ChargePoint plunges despite staving off NYSE delisting
A 20-for-1 reverse stock split helped bolster the share price to look better for the exchange, but traders are still selling.
ChargePoint plunged roughly 20% Monday after the EV charging company announced a 20-for-1 reverse stock split in an effort to stave off delisting from the New York Stock Exchange. (The average price of the shares was under a dollar for 30 straight days, putting the company at risk of being booted from the exchange, per NYSE rules.)

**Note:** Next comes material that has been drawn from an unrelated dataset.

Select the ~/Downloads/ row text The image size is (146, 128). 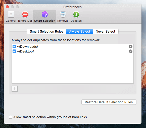[28, 46]
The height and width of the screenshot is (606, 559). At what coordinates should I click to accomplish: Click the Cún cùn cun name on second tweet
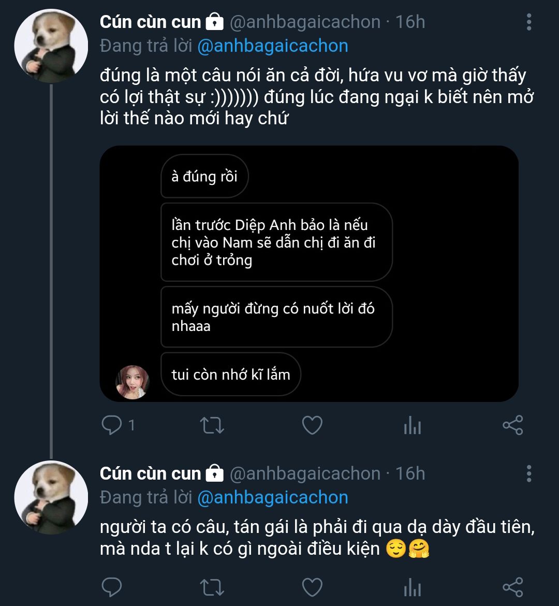coord(150,473)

A reverse stock split essentially packages up a number of super cheap shares to create a single one with a respectable-looking price. In ChargePoint’s case, 20 of them became one, and presto! A higher-priced stock — more than $9.50 a share at last glance — avoids delisting.
Unfortunately, solving the company’s business challenges is a different matter. Since going public via SPAC in March 2021, ChargePoint has done nothing but lose money. Seriously, it hasn’t had a single profitable quarter on either a GAAP or adjusted basis. The market has taken notice.
For a moment in late 2021, there was some optimism surrounding ChargePoint and other EV charging stocks as the Biden administration’s infrastructure bill was set to pump $7.5 billion of government money into the country’s charging station infrastructure.
But those days are long gone, as President Trump made pausing spending on charging infrastructure a priority from his first day in office, along with a raft of measures aimed at de-incentivizing the EV industry.